Summary: LibreSSL breaks certbot renewal of certificates issued since April
Product: Ports & Packages Reporter: K J Petrie <freebsd-bugzilla.bugs>
Component: Individual Port(s)Assignee: Bernard Spil <brnrd>
Status: Closed FIXED    
Severity: Affects Some People Flags: bugzilla: maintainer-feedback? (brnrd)
Priority: ---    
Version: Latest   
Hardware: Any   
OS: Any   

Description K J Petrie 2018-06-14 19:39:46 UTC
If security/certbot and its dependencies are compiled against security/libressl, renewal of certificates issued since late March by Let's Encrypt fails with the message:
"The <ObjectIdentifier(oid=1.3.6.1.4.1.11129.2.4.2, name=Unknown OID)> extension is invalid and can’t be parsed. Skipping.
All renewal attempts failed. The following certs could not be renewed:"

This is caused by Let's Encrypt adding an extension to the certificate which is not recognised by LibreSSL.

To reproduce:

ensure LibreSSL is in use for certbot's dependencies and enter:

"certbot renew --dry-run".
Comment 1 K J Petrie 2018-06-15 00:13:59 UTC
Has this bug just bitten the forum?
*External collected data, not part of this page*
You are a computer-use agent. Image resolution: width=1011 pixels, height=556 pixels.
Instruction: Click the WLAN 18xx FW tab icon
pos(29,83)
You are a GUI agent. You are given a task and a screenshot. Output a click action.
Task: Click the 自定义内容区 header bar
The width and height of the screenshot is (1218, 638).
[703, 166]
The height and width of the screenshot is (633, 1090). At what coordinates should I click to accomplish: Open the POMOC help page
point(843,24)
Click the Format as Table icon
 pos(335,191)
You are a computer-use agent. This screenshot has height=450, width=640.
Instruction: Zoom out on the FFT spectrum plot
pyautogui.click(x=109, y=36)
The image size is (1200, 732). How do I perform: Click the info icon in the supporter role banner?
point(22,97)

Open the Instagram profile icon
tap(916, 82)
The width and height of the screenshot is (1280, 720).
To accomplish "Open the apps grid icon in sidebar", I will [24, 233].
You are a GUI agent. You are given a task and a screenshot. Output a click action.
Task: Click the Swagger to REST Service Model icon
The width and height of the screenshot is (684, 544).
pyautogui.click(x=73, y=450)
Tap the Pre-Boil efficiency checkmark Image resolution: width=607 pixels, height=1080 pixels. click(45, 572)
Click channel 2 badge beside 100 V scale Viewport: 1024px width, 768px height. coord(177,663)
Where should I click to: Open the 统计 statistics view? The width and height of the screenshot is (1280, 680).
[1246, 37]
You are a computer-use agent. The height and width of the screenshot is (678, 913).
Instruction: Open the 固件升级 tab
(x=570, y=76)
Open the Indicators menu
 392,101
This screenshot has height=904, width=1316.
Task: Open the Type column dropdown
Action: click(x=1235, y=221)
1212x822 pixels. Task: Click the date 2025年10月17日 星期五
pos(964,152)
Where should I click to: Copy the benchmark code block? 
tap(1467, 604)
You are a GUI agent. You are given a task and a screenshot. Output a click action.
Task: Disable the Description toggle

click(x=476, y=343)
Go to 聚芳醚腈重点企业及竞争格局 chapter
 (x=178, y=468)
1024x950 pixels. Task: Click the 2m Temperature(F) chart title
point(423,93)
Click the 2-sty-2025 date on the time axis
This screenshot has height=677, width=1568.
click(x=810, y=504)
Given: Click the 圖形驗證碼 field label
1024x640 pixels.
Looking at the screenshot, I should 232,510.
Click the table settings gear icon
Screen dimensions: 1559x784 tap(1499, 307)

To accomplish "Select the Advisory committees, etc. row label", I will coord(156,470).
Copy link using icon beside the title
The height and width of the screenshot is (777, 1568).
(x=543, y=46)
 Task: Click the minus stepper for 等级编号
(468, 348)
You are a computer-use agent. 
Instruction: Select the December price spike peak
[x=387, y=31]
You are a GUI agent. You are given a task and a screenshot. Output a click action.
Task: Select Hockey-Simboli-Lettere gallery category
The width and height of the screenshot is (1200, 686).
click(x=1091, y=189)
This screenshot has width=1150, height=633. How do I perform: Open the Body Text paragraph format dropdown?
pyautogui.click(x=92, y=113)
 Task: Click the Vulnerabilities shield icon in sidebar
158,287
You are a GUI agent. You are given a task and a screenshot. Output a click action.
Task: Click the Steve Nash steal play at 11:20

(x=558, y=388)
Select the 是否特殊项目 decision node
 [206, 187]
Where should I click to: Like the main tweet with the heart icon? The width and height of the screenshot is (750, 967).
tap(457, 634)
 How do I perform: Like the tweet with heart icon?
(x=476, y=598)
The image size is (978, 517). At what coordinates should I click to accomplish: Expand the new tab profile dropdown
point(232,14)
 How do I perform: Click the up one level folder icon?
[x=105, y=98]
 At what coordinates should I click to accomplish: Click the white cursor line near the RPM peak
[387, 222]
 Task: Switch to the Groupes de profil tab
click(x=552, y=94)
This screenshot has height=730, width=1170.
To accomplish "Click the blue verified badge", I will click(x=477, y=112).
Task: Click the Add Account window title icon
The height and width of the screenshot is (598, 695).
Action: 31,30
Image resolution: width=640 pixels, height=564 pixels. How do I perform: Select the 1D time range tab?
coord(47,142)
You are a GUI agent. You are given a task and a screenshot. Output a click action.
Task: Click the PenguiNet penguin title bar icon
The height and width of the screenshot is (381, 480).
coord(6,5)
Its cert has expired.
Comment 2 Bernard Spil freebsd_committer 2020-07-11 20:27:03 UTC
I this still an issue with later versions of LibreSSL?

PR will be closed "Not Enough Information" in by end of July.

(FWIW: I advise acme.sh over py-certbot. Too many dependencies in certbot)
Comment 3 K J Petrie 2020-07-11 20:44:48 UTC
I don't know. I changed certbot's configuration to use openssl rather than libressl the day I reported the bug and have not investigated any further.